3) va_ arg returns the first element which matches the given data type, from the starting point previously set by va_start.

I didn't understand. Please explain.

According to me,

fun1

num=1
ptr is a va_list variable.
ptr , 1
str copy Apple // ptr=1 so first string copy

Apple //print

fun2

num=2
ptr=2
num= (12+13)/2 // average of first two number
num =12

12 //print

The final answer is;
Apple12.

Here, in void func 1,

va _start( ptr , num ) points to first argument in func 1 ie '1'
str=va_arg (ptr,char*) points to next argument in func 1 ie 'Apple' as there is no loops it directly prints Apple.

In void func2,

va_start( ptr,num) points to first argument in void func2 ie '2'
va_ arg(ptr,int) points to next argument in void func2 ie. '12' as there is no loops it directly prints '12' as output.
So our output is Apple 12.

I didn't understand. Please correct explanation.

At 1st calling function called i.e. str = va_arg(ptr, char *);

It takes very 1st character pointer which starts after the num {void fun1(int num, ...);} and when the 2nd calling function called i.e. num = va_arg(ptr, int);

It takes the 1st argument of function after num {void fun2(int num, ...);}

Here va_start(ptr, num) change the location of calling function.

If you cannot call va_start function in definition fun1 then it show segmentation fault and if you cannot call in definition of fun2 then it take after 12 i.e 13.

So, you have to understand how va_start and va_arg function works.

Can any one explain it properly?

In 1st function it calls %s. So it is string using va_list ptr, in 2nd function va_list ptr calls %d and at 2nd pointer of the 2nd function.

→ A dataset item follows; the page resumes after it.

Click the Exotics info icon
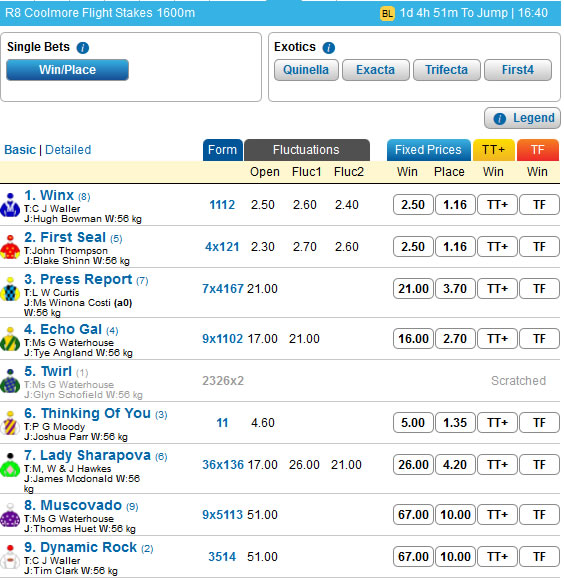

As I couldn't find any precise explanations, so I decided to post one myself:

va_start() always points to the 1st parameter of the "Variable Argument List (...)". Hence, in both the cases we are getting the first parameter as the output, as va_arg() is retrieving the first argument.

Note: If va_arg() is called multiple times by any mechanism then it will simply advance the pointer in the Var. Arg. List. It even returns garbage if the list's bound is passed.